Porsche AG, meanwhile, took back its cars but would not talk about the controversy, saying it was a “local issue”. “All vehicles in our collection are rotated on a regular basis,” was the only explanation given by Porsche AG spokesman Dieter Landenberger who declined further comment.
The facility has been empty ever since. About the same time, the town hall removed the signs proclaiming Vratislavice was Porsche’s birthplace. “These things should not be financed using municipal cash,” Mayor Preisler told AFP, adding Porsche “was a Nazi all right.”

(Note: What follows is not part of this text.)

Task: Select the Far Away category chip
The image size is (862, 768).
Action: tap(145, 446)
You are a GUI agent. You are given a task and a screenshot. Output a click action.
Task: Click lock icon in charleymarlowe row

Porsche was born in 1875 into the predominantly ethnic German community in Vratislavice, when it was known as Maffersdorf and part of the Habsburg’s Austro-Hungarian empire. He left at age 18, moving first to Vienna then later to Germany.
His talent in designing cutting-edge engines and cars saw him climb company ranks at renowned auto-makers including Austro-Daimler and Mercedes. When Hitler took power in Germany in 1933, he was quick to ask Porsche to design a “people’s car”, the predecessor of the VW Beetle.
“Porsche was an active Nazi who was on very good terms with Hitler and used this relationship to push his projects,” said Jan Vajskebr, a historian at the Czech Terezin Memorial located in a World War II ghetto and prison.